The tumultuous period of the Boris Yeltsin presidency took place between 1992 and 1999. This anti-Yeltsin protest in 1998 called for his resignation.  (Photo: Bakhtiyor Abdullaev)
The tumultuous period of the Boris Yeltsin presidency took place between 1992 and 1999. This anti-Yeltsin protest in 1998 called for his resignation. (Photo: Bakhtiyor Abdullaev)

Russia’s next attempt at democracy was the tumultuous period of the Yeltsin presidency over an independent Russia from January 1992 until the end of 1999. There is reason to think that, even before Yeltsin came to power, the KGB had sought, by moving the Communist Party’s vast financial reserves abroad, to sabotage Mikhail Gorbachev’s efforts at liberalization. The failed communist coup of August 1991 was directed against Gorbachev.

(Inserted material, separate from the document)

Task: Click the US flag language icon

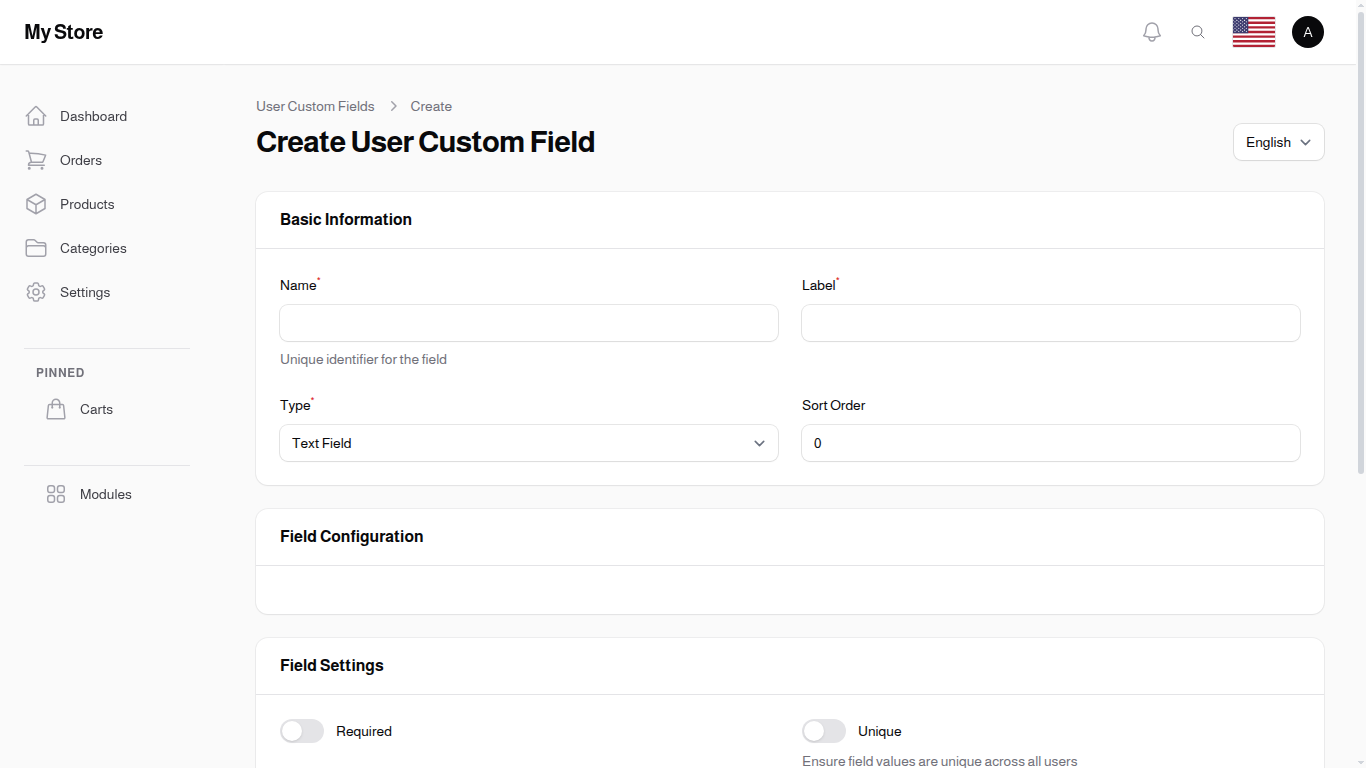Action: [1253, 31]
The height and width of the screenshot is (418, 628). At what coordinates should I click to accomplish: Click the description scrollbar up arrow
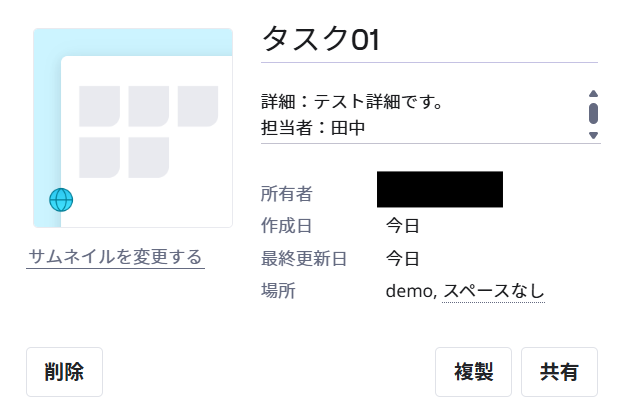594,94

The Yeltsin years did not lead to a broad consensus for democracy. Yeltsin had played a decisive role in the dissolution of the Soviet Union, which, for Communists and nationalists, was a catastrophe. Yeltsin’s siege of the White House, the Communist-dominated parliament, in October 1993, did not defeat the nationalist and imperialist ideas that had inspired the rebels. Their revanchist ideas continued to smoulder until Putin, 20 years later, fanned them into flames.
Yeltsin’s efforts to create a market economy through privatization and price liberalization led to inflation, mass impoverishment, corruption, lawlessness and the emergence of the oligarchs. The currency crisis of 1998, in which the Russian government was forced to declare itself bankrupt, destroyed the belief of the liberal reformers that Russia could be transformed into a functioning market democracy through economic reform.

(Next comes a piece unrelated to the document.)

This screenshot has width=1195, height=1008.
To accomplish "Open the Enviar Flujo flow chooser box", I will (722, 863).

For Putin, the failed Communist coup of August 1991 was a defeat and a humiliation, and the break-up of the Soviet Union a “catastrophe.” During the Yeltsin years, Putin belonged to an extensive group of elites that worked, with the apparent support of the KGB, to re-establish an authoritarian regime in Russia, possibly along the lines of Augusto Pinochet’s Chile. In the view of this group, such a regime would permit the resurrection of a great state that would be respected abroad.

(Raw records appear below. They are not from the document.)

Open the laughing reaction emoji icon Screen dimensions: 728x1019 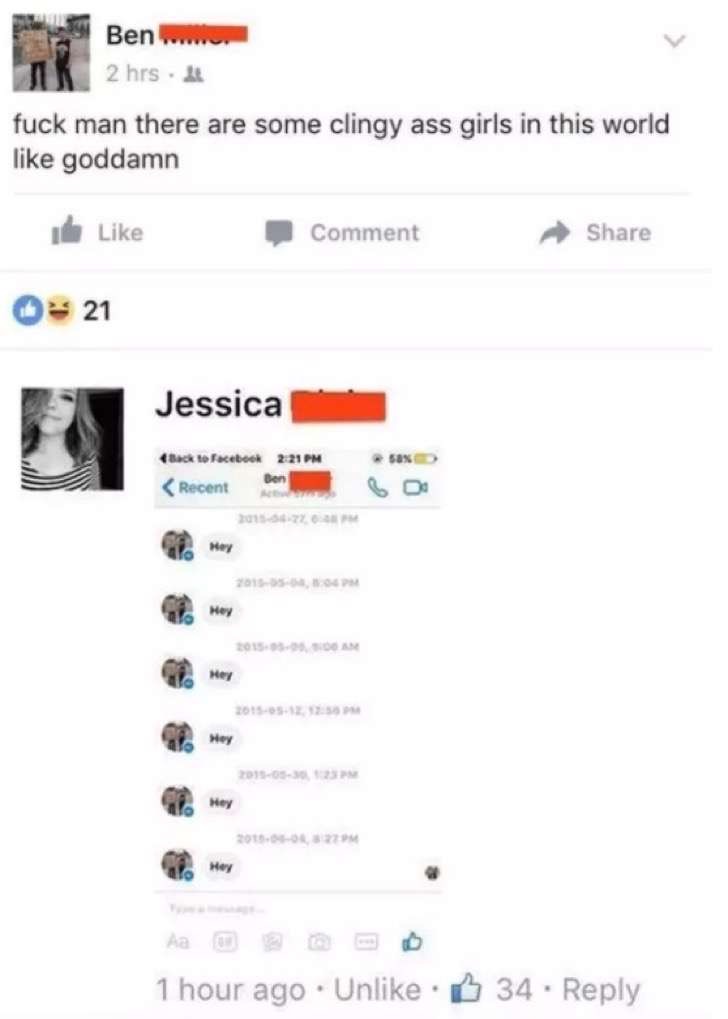(60, 309)
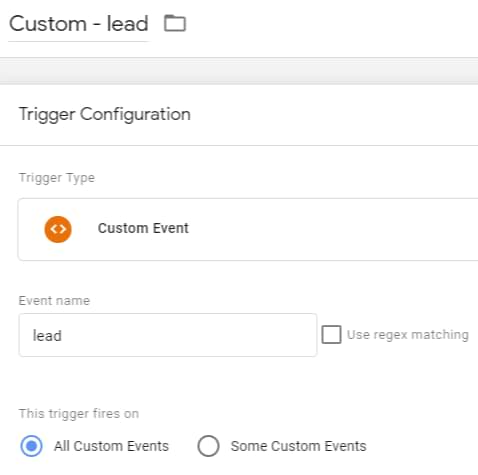Enable the Use regex matching checkbox
Image resolution: width=478 pixels, height=475 pixels.
(331, 334)
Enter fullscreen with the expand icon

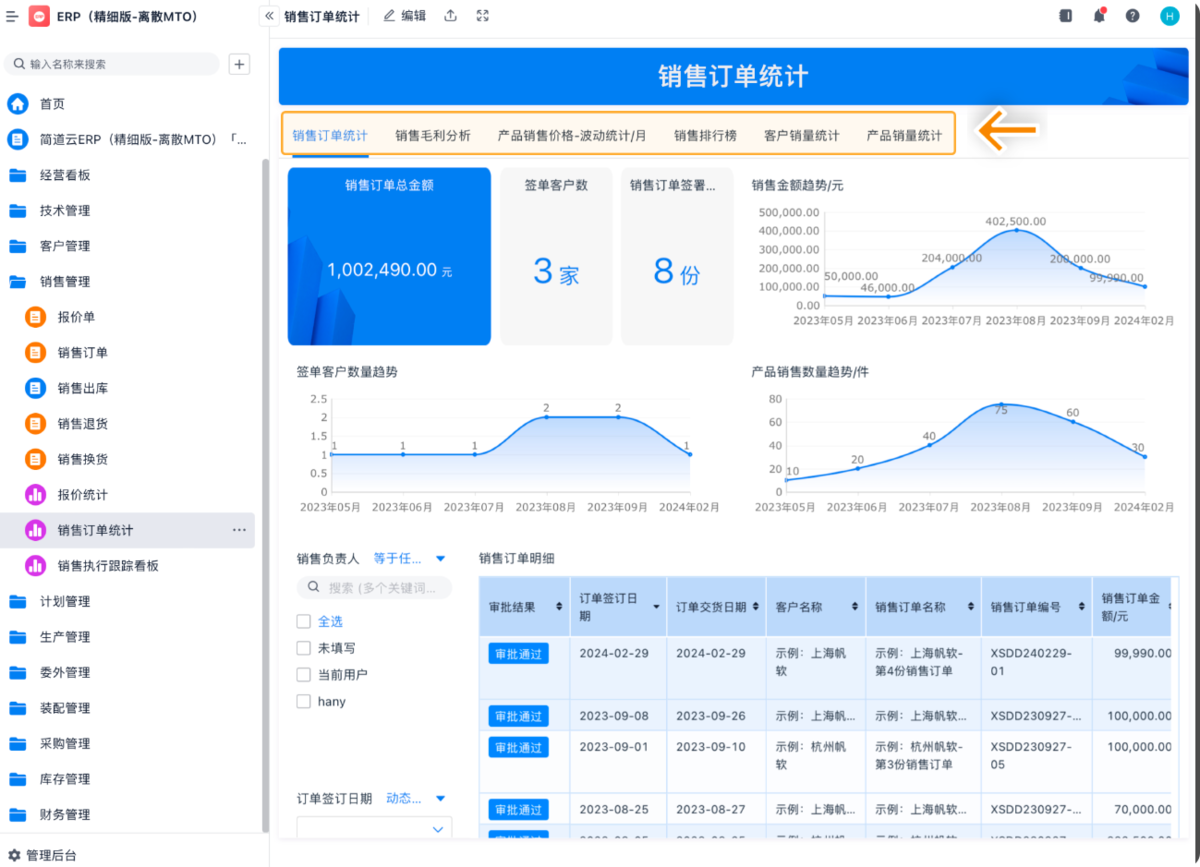tap(483, 16)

Two days before coming to power as acting president, on Dec. 3, 1999, Putin issued a manifesto that echoed centuries of Russian thinking. According to Putin, while Britain and the United States had liberal values, Russia’s core values were patriotism, collectivism, the primacy of the state and the tradition of being a great power. Putin implied that personal rights and freedoms were of secondary importance. According to Putin: “For Russians, a strong state is not an anomaly to fight against. Quite the contrary, it is the source and guarantor of order, the initiator and the main driving force of any change. Society desires the restoration of the guiding and regulating role of the state. In Russia, a collective form of life has always dominated over individualism.”
Putin’s apparent blueprint for building an authoritarian state, a plan that he certainly proceeded to implement, was leaked to the press days before his inauguration as elected president in May 2000. This blueprint provided for a gradual erosion of basic democratic freedoms — those of press, assembly and speech. The blueprint also called for a concentration of powers in the presidency so as to control the government administration, parliament, courts, media, elections, regional governments, non-governmental organizations and even the other former Soviet republics.
The foreseeable prospect for democracy in Russia does not look promising. The consensus of Russia watchers appears to be that Putin’s successor, whenever he eventually leaves office, may be chosen from within the existing power structure rather than emerging from free elections. The elites have too much to lose to allow power to slip from their grasp. They also share the traditional Russian belief in the need for a powerful leader presiding over a strong state.
After Putin, therefore, we may remain confronted in Russia by a powerful state, dominated by strong men. Furthermore, these strong men may, like Putin, seek, when necessary, to pursue an aggressive foreign policy as a means of justifying their hold on power.

Derek Fraser is an associate fellow at the Centre for Global Studies and adjunct professor of political science at the University of Victoria. In a long career in Global Affairs Canada, he was ambassador to Hungary, Greece and Ukraine.